(Problem) Reproduce the rows from the beginning through the line containing "click(x=97, y=524)", replacing "sidebar" with "side panel" and leaving everything else unchanged.

----- Data shown -----

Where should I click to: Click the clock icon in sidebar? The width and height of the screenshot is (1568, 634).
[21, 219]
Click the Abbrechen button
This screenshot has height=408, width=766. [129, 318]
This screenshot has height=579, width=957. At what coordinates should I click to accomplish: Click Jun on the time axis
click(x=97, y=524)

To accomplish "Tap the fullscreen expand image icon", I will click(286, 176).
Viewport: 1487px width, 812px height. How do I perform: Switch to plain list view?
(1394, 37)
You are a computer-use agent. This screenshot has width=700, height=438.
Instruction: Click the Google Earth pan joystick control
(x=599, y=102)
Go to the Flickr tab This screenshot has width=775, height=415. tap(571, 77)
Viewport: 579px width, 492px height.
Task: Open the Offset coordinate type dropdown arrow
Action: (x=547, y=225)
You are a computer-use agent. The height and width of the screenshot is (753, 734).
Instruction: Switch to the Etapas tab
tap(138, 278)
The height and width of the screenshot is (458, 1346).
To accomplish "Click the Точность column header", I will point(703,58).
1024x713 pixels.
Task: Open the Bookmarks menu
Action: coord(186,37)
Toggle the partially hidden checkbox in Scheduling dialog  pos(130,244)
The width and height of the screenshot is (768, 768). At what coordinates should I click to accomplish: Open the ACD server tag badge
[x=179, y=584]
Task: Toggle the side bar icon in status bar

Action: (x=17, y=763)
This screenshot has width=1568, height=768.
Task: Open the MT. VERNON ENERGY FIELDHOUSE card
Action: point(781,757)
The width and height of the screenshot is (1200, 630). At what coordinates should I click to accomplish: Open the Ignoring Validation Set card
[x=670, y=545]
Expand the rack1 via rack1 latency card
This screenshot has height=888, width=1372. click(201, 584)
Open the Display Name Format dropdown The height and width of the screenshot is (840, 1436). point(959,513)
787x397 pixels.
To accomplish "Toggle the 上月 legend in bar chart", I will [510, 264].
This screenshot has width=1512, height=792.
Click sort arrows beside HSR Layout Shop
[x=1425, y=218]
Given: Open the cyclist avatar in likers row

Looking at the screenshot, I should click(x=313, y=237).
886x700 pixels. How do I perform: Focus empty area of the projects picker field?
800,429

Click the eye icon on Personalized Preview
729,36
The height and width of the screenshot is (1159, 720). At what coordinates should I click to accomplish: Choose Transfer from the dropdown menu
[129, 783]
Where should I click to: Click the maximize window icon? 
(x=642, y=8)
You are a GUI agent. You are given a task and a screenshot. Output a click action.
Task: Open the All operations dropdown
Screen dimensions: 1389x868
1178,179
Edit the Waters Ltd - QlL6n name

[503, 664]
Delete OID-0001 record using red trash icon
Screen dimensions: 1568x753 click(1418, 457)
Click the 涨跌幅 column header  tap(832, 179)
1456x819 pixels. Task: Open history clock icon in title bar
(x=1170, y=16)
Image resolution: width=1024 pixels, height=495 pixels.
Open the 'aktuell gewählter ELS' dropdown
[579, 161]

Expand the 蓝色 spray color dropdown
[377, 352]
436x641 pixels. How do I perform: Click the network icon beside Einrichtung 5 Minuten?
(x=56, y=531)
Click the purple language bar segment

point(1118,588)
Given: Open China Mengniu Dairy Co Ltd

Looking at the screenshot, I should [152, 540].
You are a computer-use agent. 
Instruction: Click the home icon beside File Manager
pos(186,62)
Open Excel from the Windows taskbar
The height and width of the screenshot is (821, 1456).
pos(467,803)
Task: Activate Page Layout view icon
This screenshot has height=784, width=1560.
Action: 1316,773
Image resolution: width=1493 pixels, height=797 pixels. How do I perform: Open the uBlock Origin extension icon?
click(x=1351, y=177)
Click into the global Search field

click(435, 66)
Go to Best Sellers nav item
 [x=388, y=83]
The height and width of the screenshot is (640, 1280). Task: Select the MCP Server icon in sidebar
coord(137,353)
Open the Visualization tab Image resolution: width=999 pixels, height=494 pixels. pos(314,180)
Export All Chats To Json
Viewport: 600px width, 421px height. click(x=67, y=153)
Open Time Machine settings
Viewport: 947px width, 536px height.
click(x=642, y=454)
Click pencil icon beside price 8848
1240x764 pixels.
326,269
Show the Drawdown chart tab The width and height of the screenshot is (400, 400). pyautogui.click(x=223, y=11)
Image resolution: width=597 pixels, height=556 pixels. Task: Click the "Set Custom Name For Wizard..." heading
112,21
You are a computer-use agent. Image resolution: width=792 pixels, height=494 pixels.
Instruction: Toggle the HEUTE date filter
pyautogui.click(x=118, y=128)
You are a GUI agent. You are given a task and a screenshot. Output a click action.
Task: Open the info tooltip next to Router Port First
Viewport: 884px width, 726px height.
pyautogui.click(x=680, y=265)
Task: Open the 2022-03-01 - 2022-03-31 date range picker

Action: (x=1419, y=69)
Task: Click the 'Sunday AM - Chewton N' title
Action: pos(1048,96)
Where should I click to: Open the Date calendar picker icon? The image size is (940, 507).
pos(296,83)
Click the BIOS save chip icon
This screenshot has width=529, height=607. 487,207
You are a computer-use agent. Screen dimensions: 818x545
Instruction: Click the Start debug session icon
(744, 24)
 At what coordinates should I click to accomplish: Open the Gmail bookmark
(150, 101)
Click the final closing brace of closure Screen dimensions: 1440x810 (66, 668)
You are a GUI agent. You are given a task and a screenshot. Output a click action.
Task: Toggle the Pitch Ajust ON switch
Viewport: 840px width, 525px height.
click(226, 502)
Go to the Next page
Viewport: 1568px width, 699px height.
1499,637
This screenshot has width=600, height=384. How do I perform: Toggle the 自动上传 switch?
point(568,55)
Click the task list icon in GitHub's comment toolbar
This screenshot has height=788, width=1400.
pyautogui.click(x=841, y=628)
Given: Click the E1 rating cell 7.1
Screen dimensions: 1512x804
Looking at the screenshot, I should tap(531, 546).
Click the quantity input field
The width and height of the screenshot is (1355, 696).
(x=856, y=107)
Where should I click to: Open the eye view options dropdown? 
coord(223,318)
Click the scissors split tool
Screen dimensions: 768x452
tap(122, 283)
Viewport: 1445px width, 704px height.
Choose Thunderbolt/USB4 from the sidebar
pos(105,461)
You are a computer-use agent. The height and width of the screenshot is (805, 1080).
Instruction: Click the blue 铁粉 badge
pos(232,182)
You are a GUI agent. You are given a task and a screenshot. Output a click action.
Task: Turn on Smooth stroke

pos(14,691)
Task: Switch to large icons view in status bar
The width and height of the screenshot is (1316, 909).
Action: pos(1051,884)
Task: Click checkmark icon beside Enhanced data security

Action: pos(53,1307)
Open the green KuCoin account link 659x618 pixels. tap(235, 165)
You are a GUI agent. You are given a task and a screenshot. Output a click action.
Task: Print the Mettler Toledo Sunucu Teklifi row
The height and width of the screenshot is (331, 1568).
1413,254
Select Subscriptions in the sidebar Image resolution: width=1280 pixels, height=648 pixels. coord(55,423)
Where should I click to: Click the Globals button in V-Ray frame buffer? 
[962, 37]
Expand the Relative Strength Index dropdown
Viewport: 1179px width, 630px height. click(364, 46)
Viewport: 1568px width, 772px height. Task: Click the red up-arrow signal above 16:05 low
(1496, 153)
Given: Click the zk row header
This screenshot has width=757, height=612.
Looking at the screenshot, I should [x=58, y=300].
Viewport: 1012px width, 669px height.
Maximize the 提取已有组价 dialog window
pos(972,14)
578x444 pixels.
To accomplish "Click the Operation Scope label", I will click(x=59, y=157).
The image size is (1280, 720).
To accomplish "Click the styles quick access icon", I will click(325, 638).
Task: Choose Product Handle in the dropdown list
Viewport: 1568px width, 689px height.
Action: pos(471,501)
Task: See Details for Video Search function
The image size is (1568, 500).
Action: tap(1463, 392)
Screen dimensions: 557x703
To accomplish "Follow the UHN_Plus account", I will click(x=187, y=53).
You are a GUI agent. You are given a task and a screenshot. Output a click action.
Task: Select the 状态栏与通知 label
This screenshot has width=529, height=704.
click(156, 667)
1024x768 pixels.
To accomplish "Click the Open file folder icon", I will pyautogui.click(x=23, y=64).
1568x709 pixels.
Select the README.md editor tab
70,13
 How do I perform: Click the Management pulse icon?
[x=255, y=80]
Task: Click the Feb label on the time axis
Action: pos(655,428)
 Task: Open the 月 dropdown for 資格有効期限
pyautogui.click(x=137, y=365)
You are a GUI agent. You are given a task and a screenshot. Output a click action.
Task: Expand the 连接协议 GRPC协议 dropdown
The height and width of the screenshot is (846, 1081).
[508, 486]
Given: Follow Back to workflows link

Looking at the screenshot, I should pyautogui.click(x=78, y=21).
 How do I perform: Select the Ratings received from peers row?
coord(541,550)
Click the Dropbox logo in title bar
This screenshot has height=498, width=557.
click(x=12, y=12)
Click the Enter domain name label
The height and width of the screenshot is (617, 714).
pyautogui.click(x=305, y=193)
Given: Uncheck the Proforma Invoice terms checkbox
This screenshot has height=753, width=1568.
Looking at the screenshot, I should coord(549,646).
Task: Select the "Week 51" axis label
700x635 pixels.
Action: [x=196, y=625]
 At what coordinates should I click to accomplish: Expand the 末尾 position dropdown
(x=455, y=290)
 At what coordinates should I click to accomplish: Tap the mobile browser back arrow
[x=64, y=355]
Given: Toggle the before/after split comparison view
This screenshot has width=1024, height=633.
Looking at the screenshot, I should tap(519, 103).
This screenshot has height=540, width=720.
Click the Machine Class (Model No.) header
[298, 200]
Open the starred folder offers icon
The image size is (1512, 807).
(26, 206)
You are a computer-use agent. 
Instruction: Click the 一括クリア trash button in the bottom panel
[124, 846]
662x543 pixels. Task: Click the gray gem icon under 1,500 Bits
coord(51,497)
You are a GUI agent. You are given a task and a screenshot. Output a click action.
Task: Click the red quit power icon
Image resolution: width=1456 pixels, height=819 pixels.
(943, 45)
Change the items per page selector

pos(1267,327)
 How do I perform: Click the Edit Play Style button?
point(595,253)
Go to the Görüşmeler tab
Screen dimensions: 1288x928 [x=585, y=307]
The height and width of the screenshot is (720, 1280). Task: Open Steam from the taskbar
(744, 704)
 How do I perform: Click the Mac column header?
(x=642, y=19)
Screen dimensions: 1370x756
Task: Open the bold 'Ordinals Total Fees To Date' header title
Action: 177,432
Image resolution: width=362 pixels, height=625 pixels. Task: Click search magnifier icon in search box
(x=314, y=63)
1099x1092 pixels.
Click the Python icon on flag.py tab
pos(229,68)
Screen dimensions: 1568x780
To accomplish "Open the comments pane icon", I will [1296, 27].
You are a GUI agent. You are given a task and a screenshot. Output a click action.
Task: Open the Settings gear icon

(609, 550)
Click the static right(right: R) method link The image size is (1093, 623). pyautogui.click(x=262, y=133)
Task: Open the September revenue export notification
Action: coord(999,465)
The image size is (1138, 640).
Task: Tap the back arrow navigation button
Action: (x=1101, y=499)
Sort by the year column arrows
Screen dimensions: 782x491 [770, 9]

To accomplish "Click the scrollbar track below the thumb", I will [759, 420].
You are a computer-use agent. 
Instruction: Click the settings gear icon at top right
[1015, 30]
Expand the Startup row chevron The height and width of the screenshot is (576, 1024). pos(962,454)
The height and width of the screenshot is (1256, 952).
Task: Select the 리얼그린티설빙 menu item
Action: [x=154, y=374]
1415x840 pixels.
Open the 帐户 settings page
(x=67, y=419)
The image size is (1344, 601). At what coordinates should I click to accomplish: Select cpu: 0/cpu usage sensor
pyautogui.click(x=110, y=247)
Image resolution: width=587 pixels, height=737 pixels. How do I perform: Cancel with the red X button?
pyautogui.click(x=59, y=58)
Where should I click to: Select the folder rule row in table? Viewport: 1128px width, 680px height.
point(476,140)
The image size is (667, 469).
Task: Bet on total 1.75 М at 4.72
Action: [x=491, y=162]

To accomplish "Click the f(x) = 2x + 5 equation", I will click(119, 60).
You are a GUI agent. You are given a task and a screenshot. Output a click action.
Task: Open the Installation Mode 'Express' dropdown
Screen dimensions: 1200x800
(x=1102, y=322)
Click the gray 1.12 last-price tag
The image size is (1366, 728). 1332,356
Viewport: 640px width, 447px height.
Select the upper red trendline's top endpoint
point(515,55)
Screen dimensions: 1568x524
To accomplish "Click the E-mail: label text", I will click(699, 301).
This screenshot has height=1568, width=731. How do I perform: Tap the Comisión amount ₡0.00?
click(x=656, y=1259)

-----

(Response for this exercise)
Where should I click to: Click the clock icon in side panel? The width and height of the screenshot is (1568, 634).
[21, 219]
Click the Abbrechen button
This screenshot has height=408, width=766. [129, 318]
This screenshot has height=579, width=957. At what coordinates should I click to accomplish: Click Jun on the time axis
click(x=97, y=524)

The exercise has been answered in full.